→ **CONSIGNA A**
Traduce al inglés esta oración del texto sobre la Biblioteca Circulante Córdoba: "Desde muy chica tuve un olfato especial para detectar donde había libros."
→ **CONSIGNA B**
Reproduce sin cambios el fragmento del texto sobre la Biblioteca Circulante Córdoba comprendido entre "André venía con" y "con título nobiliario.", ambos inclusive.
→ **CONSIGNA C**
Explica en una a tres oraciones por qué, según el texto sobre la Biblioteca Circulante Córdoba, una amiga andaba a gatas entre las estanterías de lo de André.

── TEXTO DEL DOCUMENTO

“En Egipto se llamaban las bibliotecas el tesoro de los remedios del alma. En efecto, se curaba en ellas de la ignorancia, la más peligrosa de las enfermedades y el origen de todas las demás”. Jackes Benigne Bossuet.

"Biblioteca Circulante Córdoba. Un milagro que ya pasó el medio siglo." por Reyna Carranza

          Fui socia efectiva de esta Biblioteca desde mis catorce años hasta los treinta. Lo sigo siendo pero en forma honoraria. Al comienzo, también se la conocía como “lo de André”, por André Benarosh, su fundador.
Allí leí todo lo que había leer. Por la tarde yo estudiaba inglés en Iicanna, y para regresar a casa, en barrio General Paz, tomaba el tranvía en la esquina de Tucumán y Colón. No tardé en descubrirla. Desde muy chica tuve un olfato especial para detectar donde había libros. Me hice socia, y hacer escala en lo de André se convirtió para mí en una costumbre, fuera o no a retirar o devolver un libro. Nuestra conversación giraba siempre en torno a la literatura. Él era un gran lector y sabía orientar el gusto de sus socios de acuerdo a la edad y ocupación.
André venía con su propia leyenda a cuestas. Estatura mediana, trigueño, modales educados; es argelino, decían, peleó en el desierto, formó parte de la Legión Extranjera; datos que se mencionaban en voz baja. Nunca faltó quien agregara: A todos esos libros se los compró a una vieja dama con título nobiliario.
Llegó a Córdoba en 1948, procedente de Buenos Aires, Instaló su rinconcito en la librería Assandri, que por aquel tiempo tenía el local en Avenida Colón. Rincón con mostrador que funcionaba bajo el rótulo “Banco del Libro”. Permaneció en Assandri hasta 1953, año en que André se mudó a un local sobre calle Tucumán 149, y lo bautizó Biblioteca Circulante Córdoba.
La modalidad de hacerse socio pagando una cuota mensual, con opción a llevar dos libros por semana, y devolverlos al cabo de diez días, sigue vigente hasta hoy. A mediados de la década del setenta la biblioteca ya se había trasladado al local donde todavía funciona, en calle Deán Funes 315.

Una amiga mía supo contarme que llegó gateando a lo de André. Ella tenía seis años, y los libros para niños estaban casi a ras del piso, razón por lo que andaba a gatas entre las estanterías para encontrar lo que quería leer.

────
── MATERIAL EXTRAÍDO

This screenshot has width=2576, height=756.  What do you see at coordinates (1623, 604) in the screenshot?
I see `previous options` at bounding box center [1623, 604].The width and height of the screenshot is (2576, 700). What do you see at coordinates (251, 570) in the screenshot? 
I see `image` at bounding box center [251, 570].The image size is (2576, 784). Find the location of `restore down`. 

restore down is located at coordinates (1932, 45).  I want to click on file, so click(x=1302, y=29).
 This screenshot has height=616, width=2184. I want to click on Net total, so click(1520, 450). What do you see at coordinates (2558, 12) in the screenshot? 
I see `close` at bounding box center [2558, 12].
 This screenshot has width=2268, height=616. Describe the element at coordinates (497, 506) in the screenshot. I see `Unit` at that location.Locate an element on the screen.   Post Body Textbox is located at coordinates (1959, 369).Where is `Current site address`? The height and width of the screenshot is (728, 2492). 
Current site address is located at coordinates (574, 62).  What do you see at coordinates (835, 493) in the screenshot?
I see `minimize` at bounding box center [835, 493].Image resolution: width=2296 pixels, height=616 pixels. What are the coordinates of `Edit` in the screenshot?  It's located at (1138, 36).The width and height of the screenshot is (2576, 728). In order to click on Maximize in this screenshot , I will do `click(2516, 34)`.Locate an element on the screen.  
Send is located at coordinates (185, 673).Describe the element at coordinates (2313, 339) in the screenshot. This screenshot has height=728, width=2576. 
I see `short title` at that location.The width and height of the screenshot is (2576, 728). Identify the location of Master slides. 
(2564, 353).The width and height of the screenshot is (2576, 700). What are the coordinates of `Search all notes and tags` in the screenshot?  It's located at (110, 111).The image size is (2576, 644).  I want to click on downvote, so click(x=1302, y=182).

────

→ **RESPUESTA ESPERADA A**
From a very young age I had a special nose for finding where there were books.

→ **RESPUESTA ESPERADA B**
André venía con su propia leyenda a cuestas. Estatura mediana, trigueño, modales educados; es argelino, decían, peleó en el desierto, formó parte de la Legión Extranjera; datos que se mencionaban en voz baja. Nunca faltó quien agregara: A todos esos libros se los compró a una vieja dama con título nobiliario.

→ **RESPUESTA ESPERADA C**
Ella tenía seis años y los libros para niños estaban casi a ras del piso. Por eso andaba a gatas entre las estanterías para encontrar lo que quería leer.